* _Aim of the task_:
Would you retype the listing below exactly as given?

* _Source data_:
════════

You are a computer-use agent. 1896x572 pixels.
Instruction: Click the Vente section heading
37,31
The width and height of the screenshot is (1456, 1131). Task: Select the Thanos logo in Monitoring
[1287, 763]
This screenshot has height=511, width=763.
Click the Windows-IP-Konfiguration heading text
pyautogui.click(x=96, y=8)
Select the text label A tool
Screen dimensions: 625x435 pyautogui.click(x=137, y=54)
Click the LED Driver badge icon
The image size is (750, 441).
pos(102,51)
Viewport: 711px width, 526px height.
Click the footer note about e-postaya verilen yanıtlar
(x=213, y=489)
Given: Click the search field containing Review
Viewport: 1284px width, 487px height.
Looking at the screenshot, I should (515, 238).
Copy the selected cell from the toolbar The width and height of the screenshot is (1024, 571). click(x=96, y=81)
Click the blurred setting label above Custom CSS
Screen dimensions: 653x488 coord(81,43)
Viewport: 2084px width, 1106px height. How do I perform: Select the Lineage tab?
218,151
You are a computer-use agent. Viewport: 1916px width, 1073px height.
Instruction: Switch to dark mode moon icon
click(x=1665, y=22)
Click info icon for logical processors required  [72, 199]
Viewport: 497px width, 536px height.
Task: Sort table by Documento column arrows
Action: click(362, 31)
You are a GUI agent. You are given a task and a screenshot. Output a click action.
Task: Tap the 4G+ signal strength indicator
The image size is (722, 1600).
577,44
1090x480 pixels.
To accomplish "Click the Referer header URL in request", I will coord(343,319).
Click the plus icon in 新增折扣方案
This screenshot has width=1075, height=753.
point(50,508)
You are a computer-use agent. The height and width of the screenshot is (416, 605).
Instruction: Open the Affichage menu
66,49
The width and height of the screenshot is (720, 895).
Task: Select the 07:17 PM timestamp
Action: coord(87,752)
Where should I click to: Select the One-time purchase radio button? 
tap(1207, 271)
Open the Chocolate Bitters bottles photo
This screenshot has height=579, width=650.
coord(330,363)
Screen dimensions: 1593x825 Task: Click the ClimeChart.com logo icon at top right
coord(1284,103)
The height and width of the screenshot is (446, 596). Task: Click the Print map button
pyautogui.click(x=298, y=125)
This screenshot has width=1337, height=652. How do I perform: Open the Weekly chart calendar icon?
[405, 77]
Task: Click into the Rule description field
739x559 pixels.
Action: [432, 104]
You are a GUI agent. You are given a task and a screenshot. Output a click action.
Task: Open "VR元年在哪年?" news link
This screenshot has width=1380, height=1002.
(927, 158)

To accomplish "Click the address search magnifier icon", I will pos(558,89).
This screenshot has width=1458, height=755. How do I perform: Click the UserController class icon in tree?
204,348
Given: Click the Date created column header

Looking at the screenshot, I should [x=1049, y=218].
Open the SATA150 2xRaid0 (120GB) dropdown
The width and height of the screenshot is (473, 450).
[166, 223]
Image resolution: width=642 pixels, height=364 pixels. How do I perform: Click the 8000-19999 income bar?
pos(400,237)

════════

* _Your solution_:
You are a computer-use agent. 1896x572 pixels.
Instruction: Click the Vente section heading
37,31
The width and height of the screenshot is (1456, 1131). Task: Select the Thanos logo in Monitoring
[1287, 763]
This screenshot has height=511, width=763.
Click the Windows-IP-Konfiguration heading text
pyautogui.click(x=96, y=8)
Select the text label A tool
Screen dimensions: 625x435 pyautogui.click(x=137, y=54)
Click the LED Driver badge icon
The image size is (750, 441).
pos(102,51)
Viewport: 711px width, 526px height.
Click the footer note about e-postaya verilen yanıtlar
(x=213, y=489)
Given: Click the search field containing Review
Viewport: 1284px width, 487px height.
Looking at the screenshot, I should (515, 238).
Copy the selected cell from the toolbar The width and height of the screenshot is (1024, 571). click(x=96, y=81)
Click the blurred setting label above Custom CSS
Screen dimensions: 653x488 coord(81,43)
Viewport: 2084px width, 1106px height. How do I perform: Select the Lineage tab?
218,151
You are a computer-use agent. Viewport: 1916px width, 1073px height.
Instruction: Switch to dark mode moon icon
click(x=1665, y=22)
Click info icon for logical processors required  [72, 199]
Viewport: 497px width, 536px height.
Task: Sort table by Documento column arrows
Action: click(362, 31)
You are a GUI agent. You are given a task and a screenshot. Output a click action.
Task: Tap the 4G+ signal strength indicator
The image size is (722, 1600).
577,44
1090x480 pixels.
To accomplish "Click the Referer header URL in request", I will coord(343,319).
Click the plus icon in 新增折扣方案
This screenshot has width=1075, height=753.
point(50,508)
You are a computer-use agent. The height and width of the screenshot is (416, 605).
Instruction: Open the Affichage menu
66,49
The width and height of the screenshot is (720, 895).
Task: Select the 07:17 PM timestamp
Action: coord(87,752)
Where should I click to: Select the One-time purchase radio button? 
tap(1207, 271)
Open the Chocolate Bitters bottles photo
This screenshot has height=579, width=650.
coord(330,363)
Screen dimensions: 1593x825 Task: Click the ClimeChart.com logo icon at top right
coord(1284,103)
The height and width of the screenshot is (446, 596). Task: Click the Print map button
pyautogui.click(x=298, y=125)
This screenshot has width=1337, height=652. How do I perform: Open the Weekly chart calendar icon?
[405, 77]
Task: Click into the Rule description field
739x559 pixels.
Action: [432, 104]
You are a GUI agent. You are given a task and a screenshot. Output a click action.
Task: Open "VR元年在哪年?" news link
This screenshot has width=1380, height=1002.
(927, 158)

To accomplish "Click the address search magnifier icon", I will pos(558,89).
This screenshot has width=1458, height=755. How do I perform: Click the UserController class icon in tree?
204,348
Given: Click the Date created column header

Looking at the screenshot, I should [x=1049, y=218].
Open the SATA150 2xRaid0 (120GB) dropdown
The width and height of the screenshot is (473, 450).
[166, 223]
Image resolution: width=642 pixels, height=364 pixels. How do I perform: Click the 8000-19999 income bar?
pos(400,237)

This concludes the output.